A technique has been known from the past of using a long plate-shaped magnet formed by integrating a plurality of divided magnet parts, as a magnet to be inserted into magnet insertion slots of a rotor core of a motor (see WO2001/095460A). By forming the magnets to be inserted into the magnet insertion slots with the plurality of magnet parts as mentioned above to reduce volume of the individual magnet parts, it is possible to reduce the eddy current generated by the variation of an acting magnetic field.
Since a large cost is incurred for bonding the plurality of the magnet parts to form the long plate-shape, a method is considered for cost reduction in which a bonding process of the plurality of the magnet parts is omitted and a plurality of the magnet parts is inserted into the magnet insertion slots of the rotor core as it is.

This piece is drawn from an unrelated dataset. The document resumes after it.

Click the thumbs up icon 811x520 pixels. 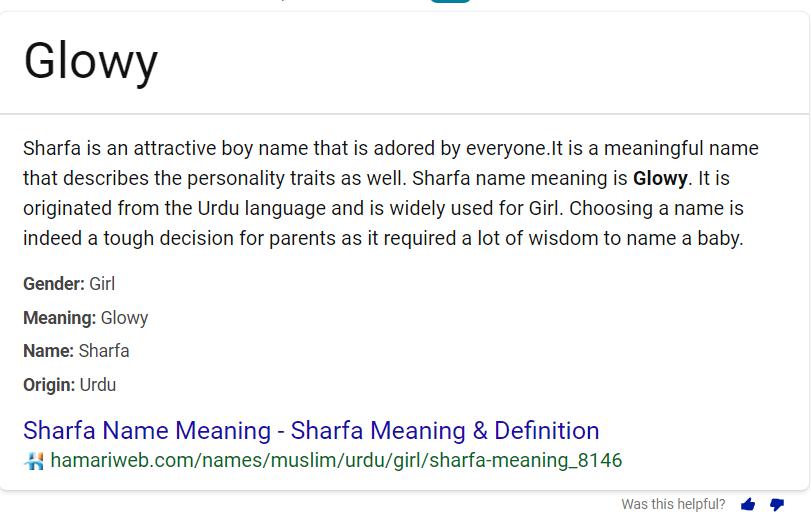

However, if an attempt is made to insert the magnet parts into the magnet insertion slots of the rotor core as they are, the weight of one magnet part is smaller as compared with a case in which the long plate-shaped magnet is inserted, and thus dropping energy at the time of magnet insertion will become smaller by the same amount. Consequently, this leads to a problem that when a magnet part contacts a side wall of the magnet insertion slot, the magnet part would tilt in its pose due to friction resistance thereof and the magnet part would readily be caught up in the middle of the magnet insertion slot.